----- Page excerpt -----
Re: [SAGA-RG] SAGA Message API Extension

24 Jan 2007

      Hi group, 

Werner and I, and separately Hartmut and I, chatted about
the message object, structured and typed data buffers etc.

We would like to propose the following approach:

  - leave the message data buffer unstructured and untyped
  - allow language bindings to add support for packing
    native data types into the buffer (similar to MPI and
    PVM)
  - use this message buffer for the message API, but
    possibly also for streams and files (additionally to the
    char* we support right now)
  - later discuss more structured message buffers on top of
    the unstructured ones
  - even later discuss message buffer with specific data
    models on top of the structured ones (that may be domain
    specific, and outside of the SAGA scope per se - more as
    informational docs or community practice)

Lets pick this up at OGF next week from here...

Best regards, 

  Andre.

Quoting [Werner Benger] (Jan 19 2007):
...
To: Andre Merzky <andre@merzky.net>
Subject: Re: SAGA Message API Extension
From: Werner Benger <benger@zib.de>
Cc: Andrei Hutanu <ahutanu@cct.lsu.edu>, John Shalf <JShalf@lbl.gov>,
  SAGA RG <saga-rg@ogf.org>,
  Gregor von Laszewski <gregor@mcs.anl.gov>
Hi Andre,
On Thu, 18 Jan 2007 15:47:34 -0600, Andre Merzky <andre@merzky.net> wrote:
...
-----
- Challenge a
Edit part of the listing. Begin at the line that has "The image size is (1435, 610).", stop after the line that has "(x=385, y=478)", replace "row header" with "column header", and give only those lines with everything else unchanged.
The email and the listing come from separate, unrelated sources.
----- Dataset extract -----
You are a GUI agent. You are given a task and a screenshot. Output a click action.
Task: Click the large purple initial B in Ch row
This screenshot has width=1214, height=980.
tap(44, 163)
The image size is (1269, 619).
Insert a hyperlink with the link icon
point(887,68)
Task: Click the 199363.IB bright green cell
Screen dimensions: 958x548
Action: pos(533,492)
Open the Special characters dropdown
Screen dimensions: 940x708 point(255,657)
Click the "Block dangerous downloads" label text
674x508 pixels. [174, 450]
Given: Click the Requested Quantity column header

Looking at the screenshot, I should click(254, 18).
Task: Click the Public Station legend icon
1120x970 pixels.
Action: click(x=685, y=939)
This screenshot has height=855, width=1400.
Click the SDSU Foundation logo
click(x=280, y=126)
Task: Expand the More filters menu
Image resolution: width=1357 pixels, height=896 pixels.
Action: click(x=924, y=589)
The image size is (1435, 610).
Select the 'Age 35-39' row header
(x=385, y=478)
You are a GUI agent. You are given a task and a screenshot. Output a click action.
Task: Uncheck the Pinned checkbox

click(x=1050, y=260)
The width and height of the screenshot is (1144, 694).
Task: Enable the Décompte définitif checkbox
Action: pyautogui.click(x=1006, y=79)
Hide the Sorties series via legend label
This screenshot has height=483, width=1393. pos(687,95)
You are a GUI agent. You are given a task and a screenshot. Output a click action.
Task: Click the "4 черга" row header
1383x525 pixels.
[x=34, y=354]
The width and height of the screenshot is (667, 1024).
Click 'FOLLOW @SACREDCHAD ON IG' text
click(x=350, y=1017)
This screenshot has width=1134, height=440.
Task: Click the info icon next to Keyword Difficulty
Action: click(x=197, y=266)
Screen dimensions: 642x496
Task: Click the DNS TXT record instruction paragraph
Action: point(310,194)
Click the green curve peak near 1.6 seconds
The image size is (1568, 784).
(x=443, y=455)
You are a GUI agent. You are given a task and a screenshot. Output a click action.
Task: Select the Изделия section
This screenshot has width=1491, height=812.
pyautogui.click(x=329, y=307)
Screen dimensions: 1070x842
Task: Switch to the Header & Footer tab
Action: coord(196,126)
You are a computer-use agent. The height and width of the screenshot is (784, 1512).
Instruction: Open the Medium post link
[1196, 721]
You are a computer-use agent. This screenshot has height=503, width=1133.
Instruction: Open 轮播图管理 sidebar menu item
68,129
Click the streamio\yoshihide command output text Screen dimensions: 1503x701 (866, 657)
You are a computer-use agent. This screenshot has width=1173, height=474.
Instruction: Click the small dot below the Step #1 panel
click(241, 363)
-----
- Challenge b
In the SAGA message API email, what is proposed for the message data buffer itself?

- Written response a
The image size is (1435, 610).
Select the 'Age 35-39' column header
(x=385, y=478)

- Written response b
Leave it unstructured and untyped.